Reader’s Journal: Glaciers by Alexis Smith

About ten years ago I grew tired of chick lit and its tropes: the mini-skirted twenty- or thirty-something women who couldn’t love (or love the right person); the eating disorders; the sassy best friends; the nagging mothers; the jobs where said mini-skirted women were overqualified, unappreciated, and underpaid. No matter how smart the writing, no matter if the book in my hand was a novel or a collection of short stories, they all began to blur together for me. To this day, I am leery of reading any book that has a woman (or women) of a certain age as its protagonist(s). And when I do try, I generally find everything the same as I left it. (I’m looking at you, Commencement.)

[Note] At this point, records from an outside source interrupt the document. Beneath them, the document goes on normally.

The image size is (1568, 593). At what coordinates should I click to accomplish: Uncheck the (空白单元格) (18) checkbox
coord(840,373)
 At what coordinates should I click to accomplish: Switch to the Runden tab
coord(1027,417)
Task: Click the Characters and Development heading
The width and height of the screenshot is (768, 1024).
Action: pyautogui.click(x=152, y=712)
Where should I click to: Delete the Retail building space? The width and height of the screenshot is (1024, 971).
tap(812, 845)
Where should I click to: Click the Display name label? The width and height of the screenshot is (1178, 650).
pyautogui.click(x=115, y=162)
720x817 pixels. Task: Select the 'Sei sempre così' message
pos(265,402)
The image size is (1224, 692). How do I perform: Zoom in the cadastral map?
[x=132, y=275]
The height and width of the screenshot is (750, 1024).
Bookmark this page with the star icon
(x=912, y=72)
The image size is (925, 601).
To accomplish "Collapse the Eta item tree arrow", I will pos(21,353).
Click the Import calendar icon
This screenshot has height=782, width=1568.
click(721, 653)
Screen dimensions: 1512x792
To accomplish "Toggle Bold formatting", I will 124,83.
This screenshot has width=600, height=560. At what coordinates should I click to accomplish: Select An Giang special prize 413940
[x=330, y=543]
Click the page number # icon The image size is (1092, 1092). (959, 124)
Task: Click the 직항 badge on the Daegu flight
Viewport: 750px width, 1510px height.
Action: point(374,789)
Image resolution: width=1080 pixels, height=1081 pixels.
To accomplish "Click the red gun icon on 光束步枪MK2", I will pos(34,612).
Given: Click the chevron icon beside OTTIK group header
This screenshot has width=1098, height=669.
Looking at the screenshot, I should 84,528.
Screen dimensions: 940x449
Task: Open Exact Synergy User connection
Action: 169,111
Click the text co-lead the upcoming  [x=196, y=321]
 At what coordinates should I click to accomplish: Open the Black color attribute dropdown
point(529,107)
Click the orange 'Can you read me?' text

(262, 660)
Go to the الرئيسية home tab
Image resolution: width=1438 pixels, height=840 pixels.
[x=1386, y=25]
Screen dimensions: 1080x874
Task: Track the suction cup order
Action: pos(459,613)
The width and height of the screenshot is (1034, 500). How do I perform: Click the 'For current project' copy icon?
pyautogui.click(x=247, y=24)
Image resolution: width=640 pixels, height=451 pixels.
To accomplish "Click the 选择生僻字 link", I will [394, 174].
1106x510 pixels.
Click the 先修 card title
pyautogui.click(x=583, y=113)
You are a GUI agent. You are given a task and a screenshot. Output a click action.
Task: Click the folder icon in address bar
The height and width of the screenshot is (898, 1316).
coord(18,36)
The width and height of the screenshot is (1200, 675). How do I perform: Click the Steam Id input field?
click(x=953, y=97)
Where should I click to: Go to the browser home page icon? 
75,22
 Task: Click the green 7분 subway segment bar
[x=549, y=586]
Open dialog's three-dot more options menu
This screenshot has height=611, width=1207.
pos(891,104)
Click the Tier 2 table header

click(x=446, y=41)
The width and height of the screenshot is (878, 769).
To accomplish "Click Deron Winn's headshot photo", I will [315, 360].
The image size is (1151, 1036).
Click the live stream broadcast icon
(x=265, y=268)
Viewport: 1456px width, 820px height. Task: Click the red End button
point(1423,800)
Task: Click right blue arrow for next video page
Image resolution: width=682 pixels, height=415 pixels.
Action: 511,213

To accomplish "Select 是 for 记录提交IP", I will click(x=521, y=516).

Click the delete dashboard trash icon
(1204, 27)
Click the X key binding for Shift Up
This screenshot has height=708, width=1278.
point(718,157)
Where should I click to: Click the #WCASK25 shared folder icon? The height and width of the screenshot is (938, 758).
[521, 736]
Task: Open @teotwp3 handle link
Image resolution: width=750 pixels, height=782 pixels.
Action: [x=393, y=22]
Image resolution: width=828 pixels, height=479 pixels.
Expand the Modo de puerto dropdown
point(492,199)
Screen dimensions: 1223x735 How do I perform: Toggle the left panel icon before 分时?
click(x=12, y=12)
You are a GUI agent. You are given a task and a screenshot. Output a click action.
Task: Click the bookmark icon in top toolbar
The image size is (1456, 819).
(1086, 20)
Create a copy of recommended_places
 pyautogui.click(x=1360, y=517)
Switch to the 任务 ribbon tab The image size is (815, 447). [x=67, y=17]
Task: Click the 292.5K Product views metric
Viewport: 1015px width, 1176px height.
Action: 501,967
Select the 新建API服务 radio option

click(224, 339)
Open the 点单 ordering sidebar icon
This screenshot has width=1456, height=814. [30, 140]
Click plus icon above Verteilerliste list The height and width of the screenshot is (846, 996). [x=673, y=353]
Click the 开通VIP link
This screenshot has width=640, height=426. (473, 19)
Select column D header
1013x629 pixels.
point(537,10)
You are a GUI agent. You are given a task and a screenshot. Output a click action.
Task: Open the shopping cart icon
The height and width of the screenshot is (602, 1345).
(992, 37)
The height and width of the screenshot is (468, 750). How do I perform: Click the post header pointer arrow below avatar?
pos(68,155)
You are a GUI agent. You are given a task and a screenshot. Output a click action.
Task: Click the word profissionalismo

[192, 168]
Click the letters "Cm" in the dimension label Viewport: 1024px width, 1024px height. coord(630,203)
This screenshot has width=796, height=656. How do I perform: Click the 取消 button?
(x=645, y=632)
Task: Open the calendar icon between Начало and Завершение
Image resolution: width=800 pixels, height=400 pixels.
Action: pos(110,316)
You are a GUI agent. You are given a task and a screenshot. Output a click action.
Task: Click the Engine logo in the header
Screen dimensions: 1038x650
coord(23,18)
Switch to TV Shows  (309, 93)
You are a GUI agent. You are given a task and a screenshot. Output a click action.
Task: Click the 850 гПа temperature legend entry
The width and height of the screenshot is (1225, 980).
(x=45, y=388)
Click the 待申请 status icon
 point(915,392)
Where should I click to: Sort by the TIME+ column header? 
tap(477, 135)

Given my…well, misgivings about stories involving twenty-something single women, I was surprised to find myself interested in Alexis M. Smith’s Glaciers after reading David Abrams’s mini review of it on Book Riot’s Best Books of 2012. In fact, I was so swayed by his review that I went straight over to Amazon and downloaded it to my Kindle. (Sorry, Kindle and e-book haters. To appease you, I have included the link to the publisher’s site  instead of a link to the dark empire.)

How happy I am I bought this lovely little novel. First, let me be clear: Glaciers in no way belongs under the banner of “chick lit.” Even though it has a dressmaker’s dummy on the cover, even though the blurb mentions that the protagonist has “dreams of the perfect dress” and “unrequited love for the former soldier who fixes her computer,” you should not for one second confuse this with chick lit. This novel is just plain lit, period.

Glaciers is a day in the life of Isabel, who conserves books at the Portland public library. We follow her through her present day; we flash back to her past. We learn that she wants to travel to Amsterdam. We learn that she collects old pictures and postcards. We learn about her relationship with Spoke, “the former soldier who fixes her computer.” We learn that what’s between them is more complicated than unrequited love.

The book opens with Isabel “remembering” the story of her family’s move from Seattle to Alaska, and how on their ferry trip across the water she saw a glacier calving:

Like other great creatures before them, the glaciers were dying, and their death, so distant and unimaginable, was a spectacle not to be missed. The ferry slowed where a massive glacier met the ocean; a long, low cracking announced the rupture of ice from the glacier; then came the slow lunge of the ice into the sea. This is calving–when part of a glacier breaks free and becomes an iceberg–a kind of birth. The calving sent waves, rocking the ferry. Hands gripped railings and feet separated on gridded steel. There were shouts of appreciation and fear, but nothing like grief, not even ordinary sadness.

At the end of the book, at the end of the day, another character asks Isabel to tell a story about longing. This book is about Isabel’s longing, and how really how all stories are about some kind of longing, because they always represent something that no longer exists–the past:

Her story could be told in other people’s things. The postcards and the photographs. A garnet ring and a needlepoint of the homestead. The aprons hanging from her kitchen drawer. Her soft, faded, dog-eared copy of Little House in the Big Woods. A closet full of dresses sewn before she was born.

All these things tell a story, but is it hers? It has always been more than an aesthetic choice, holding onto the past; it’s a kind of mourning for the things that do not last.

We do not last, she thinks. In the end, only the stories survive.

Glaciers is a novel about about the stories that survive us when we are gone, about the stories we are left with when others leave us. Smith infuses almost every line of this book with longing, but her prose is graceful and never melodramatic. In the hands of a different type of writer, this story could have been too precious, but Smith has such wonderful control over the mood and Isabel has such depth of character that she never becomes a type. If you have a few free hours over the holidays, or if you’re trying to meet that year-end book count, I highly recommend picking up Glaciers. You won’t regret it. You might even read it twice.